Source data |
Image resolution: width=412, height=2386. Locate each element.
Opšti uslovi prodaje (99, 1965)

* * *

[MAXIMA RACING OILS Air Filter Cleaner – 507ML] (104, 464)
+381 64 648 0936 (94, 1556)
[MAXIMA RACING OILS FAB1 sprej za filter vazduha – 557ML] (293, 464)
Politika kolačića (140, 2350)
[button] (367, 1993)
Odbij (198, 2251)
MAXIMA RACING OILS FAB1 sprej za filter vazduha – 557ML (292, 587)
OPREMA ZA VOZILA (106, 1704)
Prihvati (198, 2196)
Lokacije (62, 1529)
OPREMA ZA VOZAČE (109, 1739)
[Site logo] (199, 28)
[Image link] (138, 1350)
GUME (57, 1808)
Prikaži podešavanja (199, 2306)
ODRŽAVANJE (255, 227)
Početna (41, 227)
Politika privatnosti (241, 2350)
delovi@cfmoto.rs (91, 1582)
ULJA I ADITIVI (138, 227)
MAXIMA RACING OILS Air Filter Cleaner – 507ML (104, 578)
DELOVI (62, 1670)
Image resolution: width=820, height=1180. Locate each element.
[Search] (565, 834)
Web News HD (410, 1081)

Problem requirements |
Copy every line of the data above in which the string "OILS" appears.

Response to this exercise |
[MAXIMA RACING OILS Air Filter Cleaner – 507ML] (104, 464)
[MAXIMA RACING OILS FAB1 sprej za filter vazduha – 557ML] (293, 464)
MAXIMA RACING OILS FAB1 sprej za filter vazduha – 557ML (292, 587)
MAXIMA RACING OILS Air Filter Cleaner – 507ML (104, 578)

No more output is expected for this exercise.